#### 提供テキスト
帰省の際の手土産のマナーこんにちは。
関西作法会 会長 田野直美です。

普段は遠く離れていても、お盆とお正月には実家へ帰るという方が多いことと思います。
また、結婚してから初めて主人の実家へ行くということもありますよね。
そのような時、手土産をどうするか、悩んだことはありませんか?
今回は、帰省の際の手土産のマナーのポイントをQ&A形式でまとめてみました。
帰省時の手土産の悩みがすっきり解決間違いなしの内容です。

手土産を渡す際のマナー

※平成26年8月5日(火)朝日放送「キャスト」に「手土産のマナー」の解説者で出演しました。

Q.お盆の帰省時のお土産について、選ぶポイントを教えてください。

A.まずは相手様の好み、家族構成、珍しい物、人気のお取り寄せのもの、
手作りでいつも喜ばれている物などを手土産にすると喜ばれますね。

Q.具体的に、このような方には何を、というものがありますか?

A.例えば、お年を召した方には日持ちのする物や一点豪華主義で良い物を少しというのもいいですね。

Q.大家族の場合は?

A.そうですね、ご家族皆さまでどうぞと言うことで数の多い物をお持ちするのもいいですね。
ただ、ご兄弟が多い場合に気を付けたいことは、同じものがカブってしまわないようにするということです。
そのためには、前もってお話をしておくのも良いでしょう。

Q.そもそも帰省時に手土産などをお渡しするというのはどういう意味があるのですか?

A.特にお盆の帰省というのはお中元にも関わってきます。
########
#### 表示エントリ
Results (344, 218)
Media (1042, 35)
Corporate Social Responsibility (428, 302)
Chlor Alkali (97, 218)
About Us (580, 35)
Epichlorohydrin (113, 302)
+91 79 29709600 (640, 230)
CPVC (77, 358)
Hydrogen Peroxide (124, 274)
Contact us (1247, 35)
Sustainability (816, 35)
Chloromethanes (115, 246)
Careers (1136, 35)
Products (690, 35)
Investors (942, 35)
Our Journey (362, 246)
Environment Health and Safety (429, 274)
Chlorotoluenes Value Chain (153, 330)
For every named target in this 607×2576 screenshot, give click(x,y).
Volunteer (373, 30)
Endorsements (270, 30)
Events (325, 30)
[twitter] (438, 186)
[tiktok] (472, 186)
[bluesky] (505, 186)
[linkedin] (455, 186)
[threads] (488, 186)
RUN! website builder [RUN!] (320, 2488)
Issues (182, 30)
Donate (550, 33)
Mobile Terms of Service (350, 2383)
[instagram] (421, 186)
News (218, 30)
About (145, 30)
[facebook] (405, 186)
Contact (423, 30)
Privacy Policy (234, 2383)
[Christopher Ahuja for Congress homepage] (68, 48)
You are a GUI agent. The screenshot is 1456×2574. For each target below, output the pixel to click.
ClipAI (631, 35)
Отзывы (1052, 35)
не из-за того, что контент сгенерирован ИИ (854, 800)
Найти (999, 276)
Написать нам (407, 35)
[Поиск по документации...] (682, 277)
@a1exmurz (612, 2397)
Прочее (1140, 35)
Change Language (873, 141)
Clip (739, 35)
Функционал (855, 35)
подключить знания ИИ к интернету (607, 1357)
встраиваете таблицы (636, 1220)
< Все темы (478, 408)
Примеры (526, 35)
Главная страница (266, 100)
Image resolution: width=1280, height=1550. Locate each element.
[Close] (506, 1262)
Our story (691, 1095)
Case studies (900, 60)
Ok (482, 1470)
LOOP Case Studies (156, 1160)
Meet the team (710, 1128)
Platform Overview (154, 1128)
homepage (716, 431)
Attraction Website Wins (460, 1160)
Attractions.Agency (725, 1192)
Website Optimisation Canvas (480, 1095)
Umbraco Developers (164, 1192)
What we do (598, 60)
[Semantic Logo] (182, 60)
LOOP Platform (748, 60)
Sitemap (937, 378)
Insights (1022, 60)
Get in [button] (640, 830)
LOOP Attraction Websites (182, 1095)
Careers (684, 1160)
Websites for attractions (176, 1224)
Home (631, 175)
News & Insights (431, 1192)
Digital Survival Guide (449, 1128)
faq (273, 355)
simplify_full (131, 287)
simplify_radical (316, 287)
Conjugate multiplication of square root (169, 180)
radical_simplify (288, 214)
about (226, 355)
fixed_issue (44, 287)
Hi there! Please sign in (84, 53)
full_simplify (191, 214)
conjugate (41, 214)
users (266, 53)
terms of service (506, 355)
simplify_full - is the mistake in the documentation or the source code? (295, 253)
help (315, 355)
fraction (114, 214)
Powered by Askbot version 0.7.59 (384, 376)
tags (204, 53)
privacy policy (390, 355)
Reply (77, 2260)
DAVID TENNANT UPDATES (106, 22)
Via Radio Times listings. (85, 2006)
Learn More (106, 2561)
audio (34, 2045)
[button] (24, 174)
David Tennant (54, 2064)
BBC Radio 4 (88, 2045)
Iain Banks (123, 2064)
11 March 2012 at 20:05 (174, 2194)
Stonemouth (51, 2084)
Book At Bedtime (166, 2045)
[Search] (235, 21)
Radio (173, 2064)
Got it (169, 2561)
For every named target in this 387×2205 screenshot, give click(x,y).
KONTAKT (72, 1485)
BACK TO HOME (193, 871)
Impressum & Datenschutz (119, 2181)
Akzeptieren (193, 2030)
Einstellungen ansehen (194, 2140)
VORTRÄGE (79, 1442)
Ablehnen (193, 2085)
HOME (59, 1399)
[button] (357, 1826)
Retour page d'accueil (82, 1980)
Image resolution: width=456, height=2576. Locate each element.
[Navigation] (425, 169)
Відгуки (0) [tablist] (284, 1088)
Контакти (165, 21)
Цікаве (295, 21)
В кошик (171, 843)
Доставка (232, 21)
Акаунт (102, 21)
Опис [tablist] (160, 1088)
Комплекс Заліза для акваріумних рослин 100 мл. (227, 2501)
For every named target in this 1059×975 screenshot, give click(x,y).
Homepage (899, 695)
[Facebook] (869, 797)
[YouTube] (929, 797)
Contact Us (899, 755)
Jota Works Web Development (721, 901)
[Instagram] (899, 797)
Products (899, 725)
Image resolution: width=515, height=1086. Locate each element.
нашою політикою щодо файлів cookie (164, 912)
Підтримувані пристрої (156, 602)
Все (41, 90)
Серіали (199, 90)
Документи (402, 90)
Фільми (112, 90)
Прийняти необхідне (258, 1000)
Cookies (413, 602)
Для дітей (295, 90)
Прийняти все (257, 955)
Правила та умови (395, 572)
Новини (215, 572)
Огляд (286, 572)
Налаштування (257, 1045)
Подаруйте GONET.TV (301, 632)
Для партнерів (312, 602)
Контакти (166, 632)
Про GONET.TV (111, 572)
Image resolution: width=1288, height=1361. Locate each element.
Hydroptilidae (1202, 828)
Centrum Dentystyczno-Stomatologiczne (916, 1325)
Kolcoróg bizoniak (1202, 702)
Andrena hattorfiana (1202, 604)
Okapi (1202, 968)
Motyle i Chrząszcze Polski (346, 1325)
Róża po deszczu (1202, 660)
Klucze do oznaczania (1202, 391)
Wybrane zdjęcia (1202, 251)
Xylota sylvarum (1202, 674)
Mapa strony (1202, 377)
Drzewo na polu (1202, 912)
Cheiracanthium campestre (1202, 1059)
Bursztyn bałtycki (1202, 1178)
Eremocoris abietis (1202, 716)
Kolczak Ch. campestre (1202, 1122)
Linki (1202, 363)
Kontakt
########
▸ **課題一覧**:
(a) 手土産のマナーの文章から、「帰省時の手土産の悩みがすっきり解決間違いなしの内容です。」を含む語句で始め、「Q.具体的に、このような方には何を、というものがありますか?」で終わる部分を一字一句そのまま書き写して返してください。
(b) 次の(i)〜(iii)が手土産のマナーの文章の内容と合っているか、それぞれ「はい」か「いいえ」で答え、判断の根拠となる文章中の語句をそのまま引用してください。
(i) 田野直美は関西作法会の会長である。
(ii) お年を召した方には、数の多い物を持っていくとよいと書かれている。
(iii) 兄弟が多い場合は、前もって話をしておくのもよいとされている。
(c) 手土産のマナーの文章の続きを、最後の文のあとから書いてください。
エントリはこの作業にまったく関わりません。

▸ **解答一覧**:
(a)
帰省時の手土産の悩みがすっきり解決間違いなしの内容です。

手土産を渡す際のマナー

※平成26年8月5日(火)朝日放送「キャスト」に「手土産のマナー」の解説者で出演しました。

Q.お盆の帰省時のお土産について、選ぶポイントを教えてください。

A.まずは相手様の好み、家族構成、珍しい物、人気のお取り寄せのもの、
手作りでいつも喜ばれている物などを手土産にすると喜ばれますね。

Q.具体的に、このような方には何を、というものがありますか?

(b)
(i) はい。「関西作法会 会長 田野直美です。」
(ii) いいえ。「お年を召した方には日持ちのする物や一点豪華主義で良い物を少しというのもいいですね。」
(iii) はい。「そのためには、前もってお話をしておくのも良いでしょう。」

(c)
お中元とは元々ご両親やご先祖様に感謝の気持ちという意味がありますので、ご両親に対してお礼を、ご先祖様にはお供えという意味でお持ちするのが基本になっています。
お歳暮は今年一年お世話になりましたという意味ですね。

Q.毎年同じ物をお送りしても良いのでしょうか?

A.相手様が気に入ってくださり喜んでくだされば、逆に毎回同じ物でもそれを楽しみに待ってくださるということもあるのですよ。

Q.どれぐらいの予算であれば失礼にならないというのがありますか?

A.あまり高価であると気を遣わせてしまいますので、基本的には3千円から5千円までですね。
また、お供えもお持ちになるのであれば、3千円ぐらいの手土産に千円から2千円のお供えをお持ちするという場合もありますね。

Q.お盆の帰省のお土産に対してお返しというのはしますか?

A.いいえ、お返しはしません。

Q.自分の実の両親にも必要でしょうか?

A.はい、独立した立場ですから、やはりご自分のご両親にも手土産はお持ちになってください。

Q.手土産にのし紙はつけた方がいいのですか?

A.基本的にはのし紙をお付けになった方が良いと思います。
これは改まってお持ちしますという意味と、ご親戚が多い場合にどなたからいただいたのか分からない、ということのないためです。

Q.のし紙にはどう書けば良いのでしょうか?

A.よく無地のしの方もいますが、何も書かずに略されるのは実は矛盾していることになります。
のし紙を掛けると格上げの意味になり、それに上書きを書かないのはアンバランスですね。
ですが何と書けば良いかわからなくてつい無地のしに…という方も多いようです。

のし紙の上書きには、「お土産」「夏のご挨拶」、お盆までですと「暑中お見舞い」と書くと良いですね。
気を遣わない間柄であれば、無地のしにされるよりいっそのこと掛けずに包装紙だけで気軽にお渡しになる方が良いでしょう。

お供え物の場合はのし紙ではなく、黄白の水引が書かれている掛け紙を掛けます。
のし紙とは、紅白の水引でのしがついているもののこと、のしがついていないのは掛け紙と言います。

Q.手土産を渡すタイミングはいつがいいのでしょうか?つい玄関先で渡してしまうのですが…。

A.玄関は正式な場所ではありません。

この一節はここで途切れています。